Millions of credit card transactions are being processed every single day, whether on the Internet or in person. This opens numerous opportunities for cybercriminals, risks that need to be addressed by business owners.
Retail was the most targeted industry for data breaches, accounting for 23% of all security investigations analyzed by Trustwave last year. In their global security report, 35% of all cyber crimes occurred in North America, making it the most popular geographic location for cyber attacks.
The report also found that in 60% of the investigations, the hackers were after payment card data, split about evenly between magnetic stripe data (31%), which came mostly from POS environments, and card-not-present data (29%), which came mainly from e-commerce transactions.
As online sales continue to grow year after year, cyber criminals are finding more opportunities to steal data. A lack of awareness can prove detrimental to a business. In fact, 59% of the victims did not detect data breaches themselves. Retailers of all sizes must be aware of cybercrime trends to protect their assets, as well as the personal data of their customers.
Not All eCommerce Applications are Secure
The Trustwave report found that 97% of applications tested in 2015 had at least one vulnerability. Of those vulnerabilities discovered, 10% were rated as critical or high risk.
In fact, when it comes to ecommerce breaches, cyber criminals prefer to target open-source platforms. According to the report, 85% of compromised ecommerce systems used the Magento platform. At least five critical Magento vulnerabilities were found in the last year, and most of the affected systems were not fully updated with security patches.
To mitigate the security risks of open-source platforms like Magento and Wordpress, retailers need to ensure that they always update all plugins to their latest versions. Business owners must be proactive in updating their platforms with the latest security patches.
Smaller Retailers Make Good Cybercrime Targets
Many small and medium-sized retailers feel that they they’re not a big enough target for cyber criminals. These business owners might be tempted not to invest in good security infrastructure simply because they might not have the kind of volume that larger enterprises have. Security infrastructure can also be expensive, so it appears to be a luxury for many smaller retailers.
Interestingly, however, a government report in the UK found that 74% of small and medium-sized businesses reported a security breach in the last year, but despite this, only 7% of small businesses plan to invest in better information security solutions.
As a result, small businesses continue to be easy targets for cyber criminals. Hackers can easily steal information about clients, such as payment card information and customer details. The data can then be sold in black markets.
Mobile Commerce is Risky Business
Despite more people using their smartphones and tablets to shop online, shopping cart abandonment remains high on mobile. To address this problem, ecommerce companies, social networks and payment processors are all developing solutions to make mobile retail more accessible and convenient for consumers.
But convenience comes at a price, as mobile fraud increased by 81% between 2011 and 2015, according to Kount’s 2016 Mobile Payments & Fraud Survey.
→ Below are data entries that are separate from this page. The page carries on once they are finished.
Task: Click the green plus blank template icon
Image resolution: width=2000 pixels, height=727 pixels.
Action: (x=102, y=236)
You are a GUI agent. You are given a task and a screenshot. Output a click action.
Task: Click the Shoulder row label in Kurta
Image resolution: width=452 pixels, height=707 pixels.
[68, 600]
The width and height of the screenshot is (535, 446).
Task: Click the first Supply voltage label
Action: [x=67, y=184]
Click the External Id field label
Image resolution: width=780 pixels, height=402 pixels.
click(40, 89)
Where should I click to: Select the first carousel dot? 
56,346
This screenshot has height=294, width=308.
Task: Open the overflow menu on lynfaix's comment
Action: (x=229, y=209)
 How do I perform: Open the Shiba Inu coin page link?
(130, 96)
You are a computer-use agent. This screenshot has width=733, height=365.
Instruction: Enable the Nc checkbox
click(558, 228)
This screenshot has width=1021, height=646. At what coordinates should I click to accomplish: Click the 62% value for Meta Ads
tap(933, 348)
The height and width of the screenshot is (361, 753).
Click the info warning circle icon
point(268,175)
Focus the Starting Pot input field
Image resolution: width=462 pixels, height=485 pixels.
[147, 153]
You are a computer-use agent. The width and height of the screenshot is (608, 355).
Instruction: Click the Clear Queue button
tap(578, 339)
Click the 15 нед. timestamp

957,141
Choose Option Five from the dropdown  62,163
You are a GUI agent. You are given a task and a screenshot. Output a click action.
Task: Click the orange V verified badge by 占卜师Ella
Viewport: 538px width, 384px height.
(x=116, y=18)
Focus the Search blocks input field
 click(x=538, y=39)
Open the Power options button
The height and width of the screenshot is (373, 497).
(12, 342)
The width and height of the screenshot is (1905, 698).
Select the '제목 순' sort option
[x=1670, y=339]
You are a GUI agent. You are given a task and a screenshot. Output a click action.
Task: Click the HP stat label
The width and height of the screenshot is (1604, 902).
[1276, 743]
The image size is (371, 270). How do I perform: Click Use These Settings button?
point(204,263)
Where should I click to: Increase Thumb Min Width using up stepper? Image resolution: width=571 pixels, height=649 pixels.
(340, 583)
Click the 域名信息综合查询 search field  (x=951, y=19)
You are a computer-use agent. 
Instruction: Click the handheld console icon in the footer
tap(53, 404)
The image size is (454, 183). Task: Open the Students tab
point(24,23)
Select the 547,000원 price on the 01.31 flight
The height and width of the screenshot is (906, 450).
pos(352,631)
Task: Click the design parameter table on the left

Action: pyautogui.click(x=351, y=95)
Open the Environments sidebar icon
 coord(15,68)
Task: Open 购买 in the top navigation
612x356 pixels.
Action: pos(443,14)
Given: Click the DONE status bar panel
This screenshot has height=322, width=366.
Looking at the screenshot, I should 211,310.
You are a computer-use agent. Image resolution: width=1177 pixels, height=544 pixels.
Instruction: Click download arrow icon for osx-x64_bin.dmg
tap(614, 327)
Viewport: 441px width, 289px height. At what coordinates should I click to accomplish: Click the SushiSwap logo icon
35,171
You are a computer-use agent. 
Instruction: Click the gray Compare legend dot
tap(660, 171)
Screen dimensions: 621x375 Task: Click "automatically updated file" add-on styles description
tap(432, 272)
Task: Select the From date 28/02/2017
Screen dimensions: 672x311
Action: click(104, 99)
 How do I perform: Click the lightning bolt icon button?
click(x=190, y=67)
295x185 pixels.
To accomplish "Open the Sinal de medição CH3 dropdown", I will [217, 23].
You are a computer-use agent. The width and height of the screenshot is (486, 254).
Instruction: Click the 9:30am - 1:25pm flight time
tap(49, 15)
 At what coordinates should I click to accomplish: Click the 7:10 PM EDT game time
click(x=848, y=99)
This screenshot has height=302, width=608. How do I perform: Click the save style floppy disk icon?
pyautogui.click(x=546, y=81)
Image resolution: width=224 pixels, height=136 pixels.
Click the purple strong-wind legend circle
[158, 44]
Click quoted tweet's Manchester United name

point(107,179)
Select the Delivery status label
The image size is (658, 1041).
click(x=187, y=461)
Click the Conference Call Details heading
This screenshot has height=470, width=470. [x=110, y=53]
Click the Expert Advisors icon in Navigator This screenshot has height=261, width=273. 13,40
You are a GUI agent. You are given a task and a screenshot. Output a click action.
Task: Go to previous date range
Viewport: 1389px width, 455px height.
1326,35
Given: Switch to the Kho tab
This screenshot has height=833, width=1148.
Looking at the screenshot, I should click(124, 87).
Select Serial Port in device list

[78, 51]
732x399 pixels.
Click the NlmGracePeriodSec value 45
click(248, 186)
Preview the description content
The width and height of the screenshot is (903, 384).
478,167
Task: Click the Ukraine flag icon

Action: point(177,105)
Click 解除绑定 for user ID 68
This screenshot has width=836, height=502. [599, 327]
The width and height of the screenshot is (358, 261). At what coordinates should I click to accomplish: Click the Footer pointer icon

Many retailers, both large and small, focus mainly on customer convenience and easy checkouts, often at the expense of security.
The report found that mobile commerce poses greater risks than standard ecommerce, but more than a third of retailers are taking a “blanketed approach to their security strategies." Retailers are using traditional ecommerce fraud detection tools that do not necessarily protect mobile shoppers. Mobile retailers have the dual challenge of developing solutions to protect their consumers, while at the same time making their products easy to purchase.
Having a Good IT Department or Security Software is Not Enough
According a study by IT association CompTIA, 52% of data breaches are primarily caused by human error. Whether intentional or by accident, your employees are the biggest players when it comes to securing information processing.
Ransomware is the most common threat today, a type of malware that blocks access to a computer until a sum of money is paid. It can happen easily when your employee opens an email attachment with the malware, disguised as an invoice or order acknowledgement.
It’s important to educate your staff not to open attachments or click links within unknown emails. Cyber attack prevention is not just a technical issue, but an awareness issue. Retailers must dedicate some time to train employees to watch out for malicious emails and avoid harmful websites, so as not to endanger the business.
Security Matters to the Customer Experience
The customer experience is the most important factor for any retailer, online or offline. Securing your customer’s personal data is part of providing that positive experience.
With the rise of ecommerce comes also the rise of cybersecurity risks. While there’s no perfect or guaranteed way to thwart cyber attacks, retailers of all sizes can take small steps in mitigating risks and protecting their customers, starting with awareness.